‘Two ears and one mouth’: why Michael Kent Jnr won’t stop asking questions
Visiting Hokkaido’s iconic Northern Farm facilities was a learning experience for young trainer Michael Kent Jnr, which is just the way he likes it.
The pair of two-year-olds turn into sight at the bottom of Northern Farm’s uphill gallop in Hokkaido, head-to-head, building pace and churned woodchip in their wake. They are under a firm hold but a gentle squeeze from the rider’s legs and a subtle shake of the reins has them straining for more. Watching from 600 metres away – behind floor-to-ceiling glass from a room at the top of the archway-covered track is Michael Kent Jnr; arms folded, gaze fixed straight ahead and eyes wide, like he is looking into the future.
The youngsters haven’t yet run a furlong when Kent’s questions start.
“What time do they usually run in a gallop like this?”
The man patiently, but promptly, answering the rapid-fire questions is Shingo Hashimoto, manager of international affairs for Northern Farm.
“They should come home in around 15 seconds.”
Kent’s attention turns to a 42-inch plasma inside the hut and live footage of the gallop.
The horses are being filmed by remote cameras that automatically track them through each section and the split times begin to appear on the side of the picture.
Hashimoto explains that the footage, times and relevant data – like when heart rate monitors are used – are all stored in the tall hard drives to the side of the room, on the outside of which four cooling fans whir.
The two-year-olds build pace now, even more woodchips fly. Kent’s questions maintain a similarly solid tempo.

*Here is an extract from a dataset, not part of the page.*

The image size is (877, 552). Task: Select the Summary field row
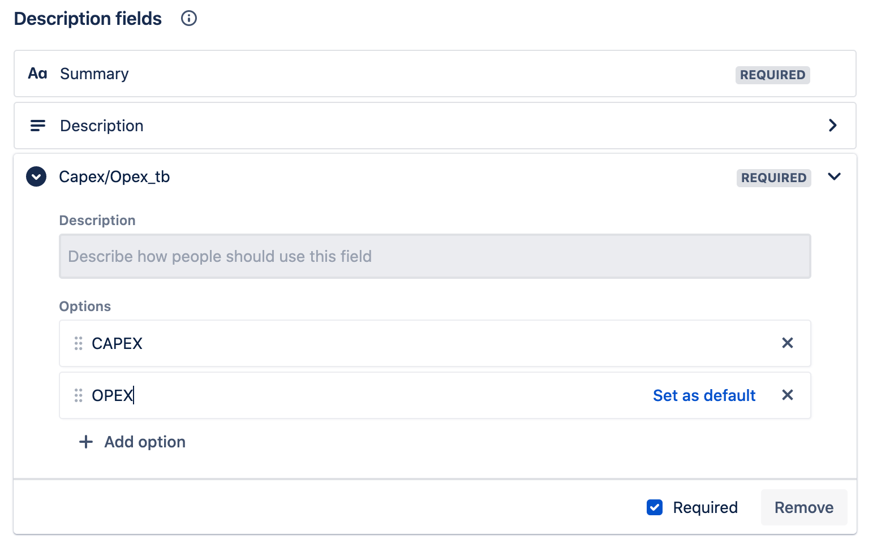[435, 74]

“What is the incline on the gallop?”
The gallop rises 32 metres over the last 600 metres, Hashimoto explains. The incline starts to do its work, the riders push, the horses are off the bit but their hindquarters lower and they finish strong.
The final split appears on the screen: 14.9s.
“One tenth out! Not bad!” Kent says.
The horses have handled the work well, nostrils flare and bellies heave with breath, but at a surprisingly easy rate. The track riders allow their mounts to slow to a walk and the sectional times appear on a large display on the front of the hut for them to see.
One more question, from Kent, for now: “Who are those two horses?”
Both newcomers, Hashimoto explains, one by Lord Kanaloa and another by Epiphaneia.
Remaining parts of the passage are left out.